The crypt is found on Via Veneto, just up from Piazza Barberini. The main church, Santa Maria della Concezione, is on the left, and a small door on the right leads into the crypt. The crypt consists of about 6 chambers in a row of varying sizes, with masonry vaults spanning each room. The visitor walks down a narrow corridor, and the crypt rooms are all on the left.
Inside each room are dead monks. There are a few hundred skeletons in each room, and over 4000 skeletons total. In most rooms, there were between 3 and 9 full skeletons wearing the Capuchin robes, some standing up, others lying down. The rest of the room were decorated with a certain type of bones. For example, there would be a wall of skulls, a vault of leg bones, and a ceiling of shoulder blades. Even the chandelier lamps hanging in the corridor were made completely of human bones.
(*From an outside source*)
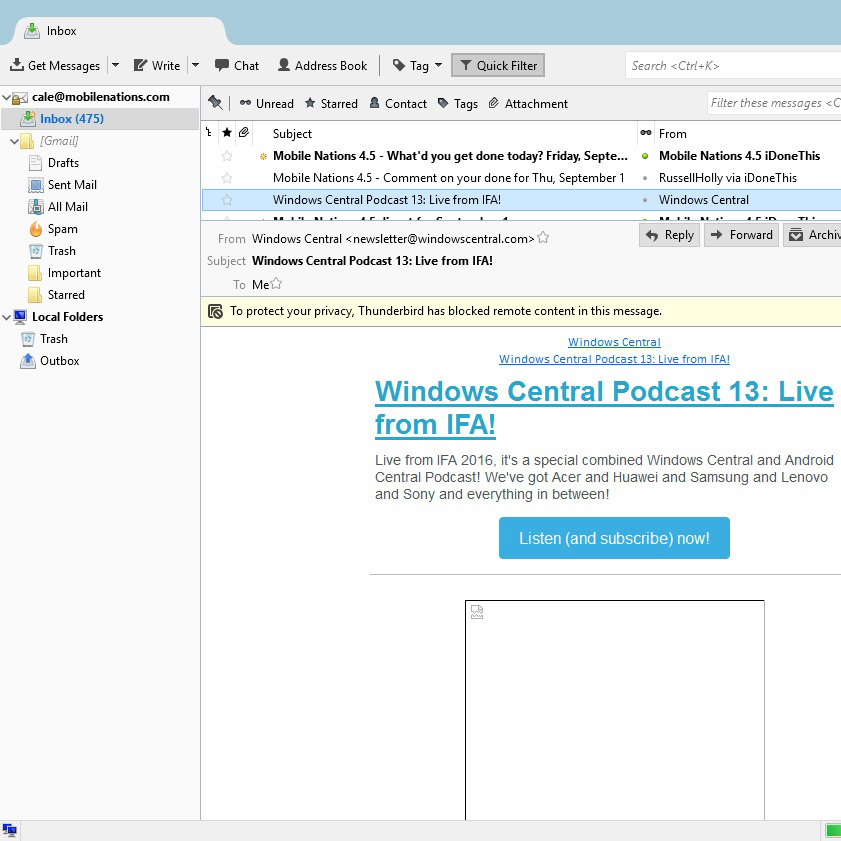
Task: Click the "Listen (and subscribe) now!" button
Action: pyautogui.click(x=613, y=538)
Sorry that I can't relate the technical names of the bones, but it seems that most Americans know more about anatomy than I do, as I overheard many a mother or father telling their children: "see, there's a femur! And look, a scapula!", while the kids looked either pre-vomitatious or like this was the coolest thing they ever saw.
The visitor views these rooms via a narrow dead-end corridor, crowded with tourists (almost all American, not sure why...). So you're close enough to reach out and touch the bones. But it's not just piles of bones laying around - they have been artistically composed in abstract architectural patterns.
Most of the remains were only bone, although some cadavers must have gone through some kind of mummification process, since the skin was still intact.
I suppose the monks were reminding themselves that the physical body is meaningless after death - but whatever the rationale, it's definitely a unique place to visit.